4. Include all three diagrams and add language to Figure VIII-2.
Mr. Hopkins moved that the Plan Commission forward Plan Case No. 2320-T-17 to the City Council with a recommendation for approval with the following changes as summarized by Chair Fitch prior to this motion and to keep the requirement for parking for one-bedroom apartments to be one parking space per dwelling unit as currently written in the Zoning Ordinance. Chair Fitch seconded the motion.
Mr. Fell inquired whether the change to the use regulations in the MOR District as discussed earlier was part of the motion. Mr. Hopkins stated that it was his intent to include any changes that were mentioned during discussion. That would include rewording Section V-8.C. to add “existing.”.
Mr. Fell moved an amendment to the motion to change the parking requirement for one-bedroom apartments to be.5 parking space per dwelling unit as recommended by City staff in the proposed text amendment. Mr. Trail seconded the motion.
Mr. Ackerson commented that the argument is based on the assumption of the number of people living in a unit, but it should not matter from one-bedroom apartments to two or more bedroom apartments. We should not assume that a two-bedroom apartment would not have four people living in it. It does not logically make sense to require one parking space for a one-bedroom apartment (one parking space per unit) and one parking space for a two-bedroom apartment (.5 parking space per bedroom). Mr. Trail spoke in favor of the change in required parking for one- bedroom apartments.
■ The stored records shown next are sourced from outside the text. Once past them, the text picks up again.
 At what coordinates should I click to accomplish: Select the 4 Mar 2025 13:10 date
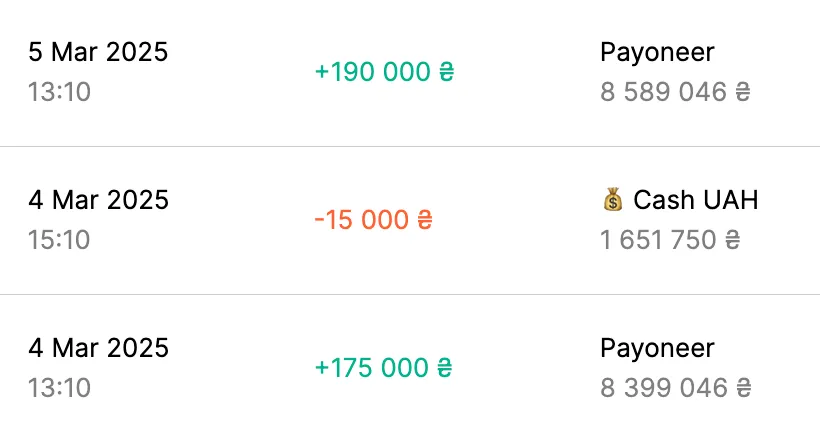(98, 348)
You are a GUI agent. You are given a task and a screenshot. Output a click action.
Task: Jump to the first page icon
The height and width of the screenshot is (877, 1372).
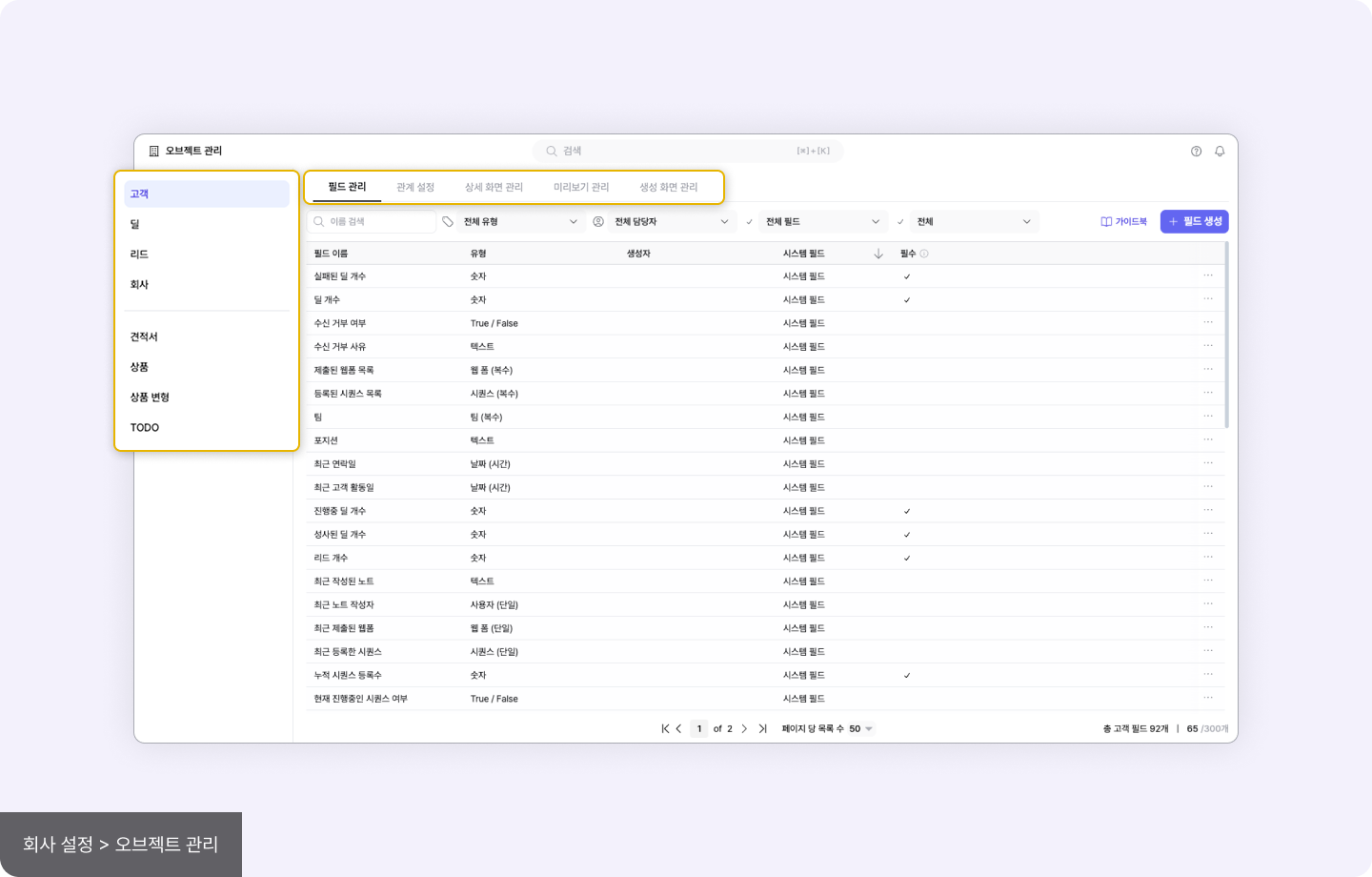tap(665, 729)
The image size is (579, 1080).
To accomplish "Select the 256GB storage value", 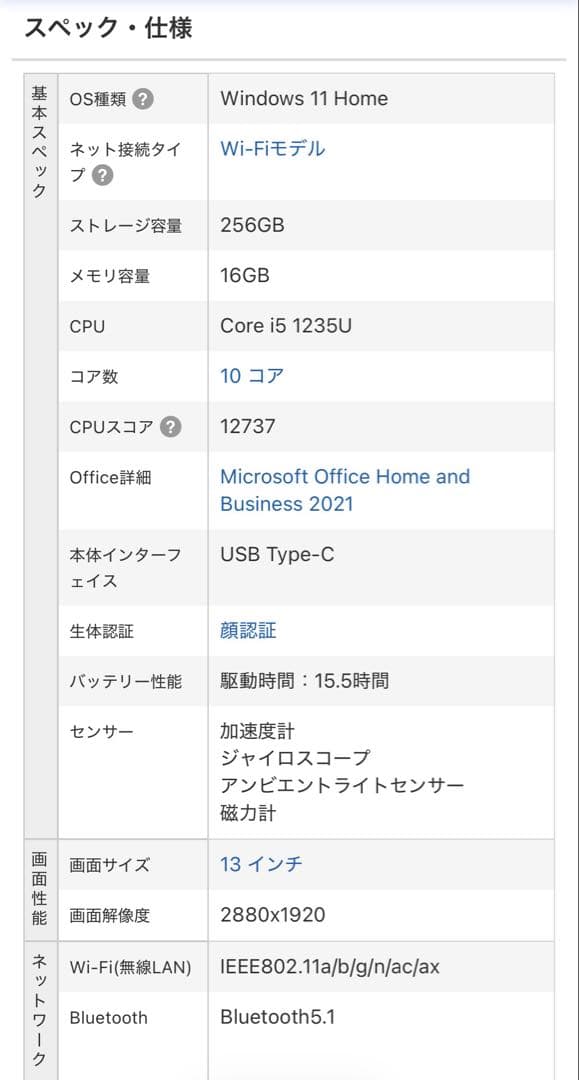I will (251, 226).
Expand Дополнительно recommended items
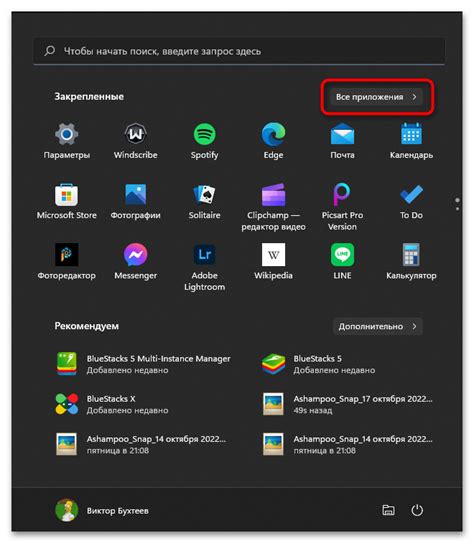Viewport: 474px width, 543px height. [377, 326]
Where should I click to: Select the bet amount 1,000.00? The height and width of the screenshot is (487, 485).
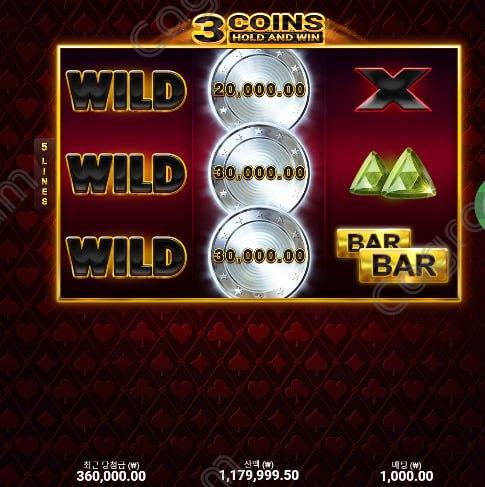click(x=407, y=476)
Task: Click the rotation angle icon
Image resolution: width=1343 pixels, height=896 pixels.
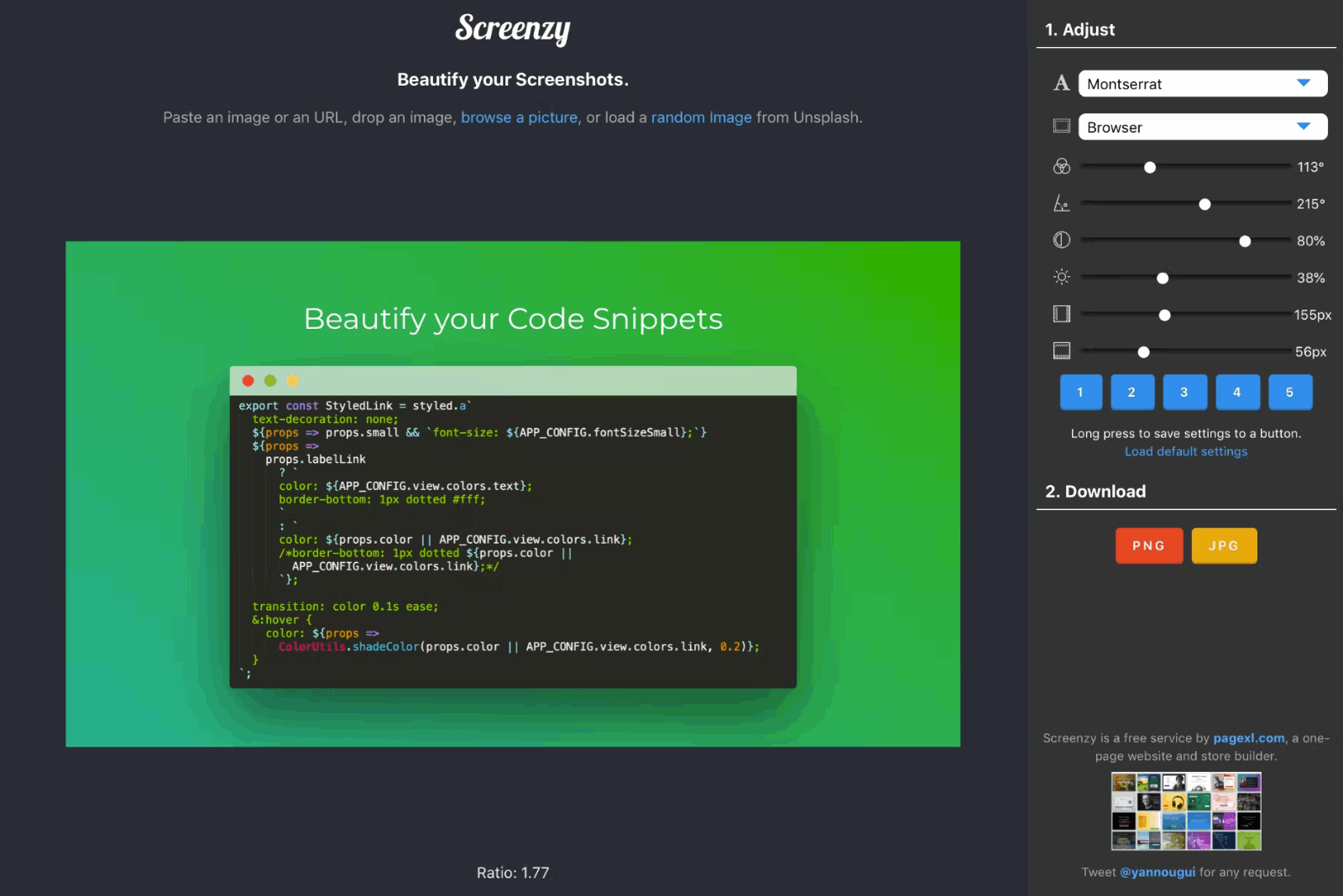Action: [x=1061, y=204]
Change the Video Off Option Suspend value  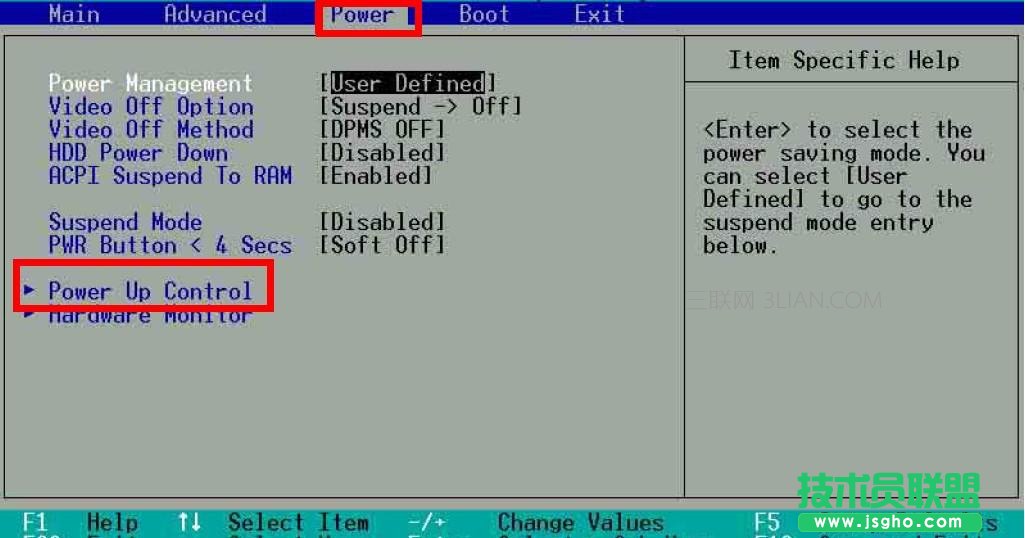coord(420,106)
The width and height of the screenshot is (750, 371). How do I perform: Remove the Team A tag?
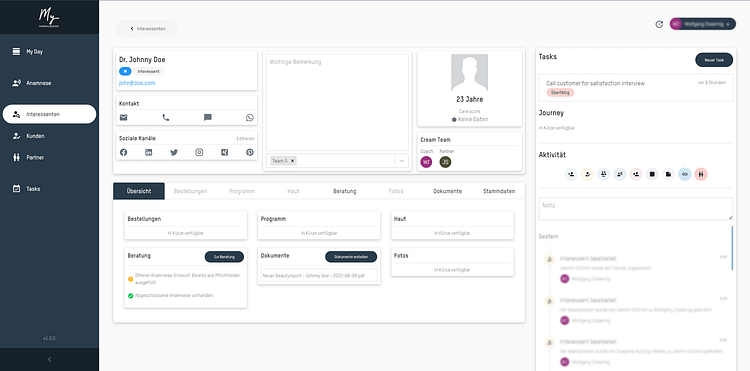293,161
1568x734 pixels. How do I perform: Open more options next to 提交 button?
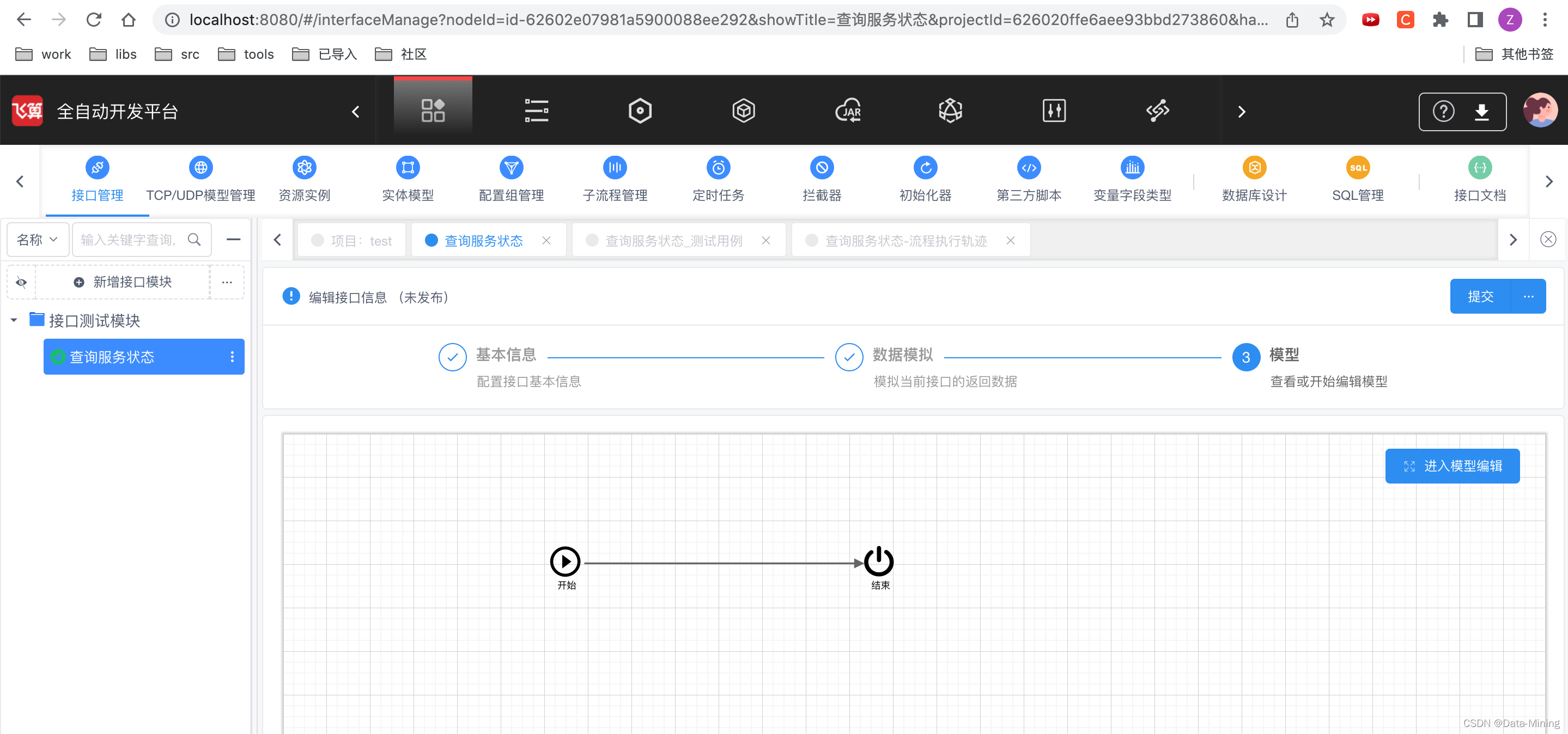(x=1528, y=297)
Roll call taken on the motion to amend was as follows:
Ms. Billman - No Mr. Fell - Yes
Mr. Fitch - Yes Mr. Hopkins - No
Mr. Trail - Yes Mr. Turner - Yes
Mr. Ackerson – Yes
The amendatory motion passed by a vote of 5 – 2.
Roll call on the main motion including the amendment to change the parking as amended was as follows:
Mr. Fell - No Mr. Fitch - Yes
Mr. Hopkins - Yes Mr. Trail - Yes
Mr. Turner - Yes Mr. Ackerson - Yes
Ms. Billman – Yes
The motion was approved by a vote of 6 – 1.
Mr. Garcia noted that this case would be forwarded to City Council on Monday, December 18, 2017.
8. New Business
Update to the Plan Commission’s Official Bylaws
Chair Fitch opened this item on the agenda. Lorrie Pearson, Planning Manager, presented the two changes to the bylaws to the Plan Commission. She mentioned that the Plan Commission would not be allowed, according to the bylaws, to vote on the proposed changes at this meeting. This item would be continued to the next meeting upon which time the Plan Commission would make a motion and vote.
Mr. Fitch agreed with the proposed change to eliminate the requirement for staff and a Plan Commission member to attend a cancelled meeting but liked the existing language about posting notices. Ms. Pearson stated that the existing Zoning Ordinance already requires City staff to post agendas and cancellation notices in the City building, and they also post notices to the City’s website.
Ms. Billman asked if the Chairperson currently makes the decision to cancel meetings. Chair Fitch said that the City staff makes the decision to cancel based on the status of current cases and caseload.
Ms. Billman wondered when the proposed changes would take effect once they are approved. Mr. Fitch replied that the changes to the bylaws would go into effect at the meeting following the meeting when they are voted on.
Ms. Pearson stated that the Plan Commission could vote on the proposed update to the bylaws at the next meeting on Thursday, December 21, 2017.
9. Audience Participation
There was none.
10. Staff Report
Mr. Garcia gave a staff report on the following:
• PUD for Zeta Tau Alpha House was approved by City Council.
11. Study Session
There was none.
12. Adjournment Of Meeting
The meeting was adjourned at 9:05 p.m.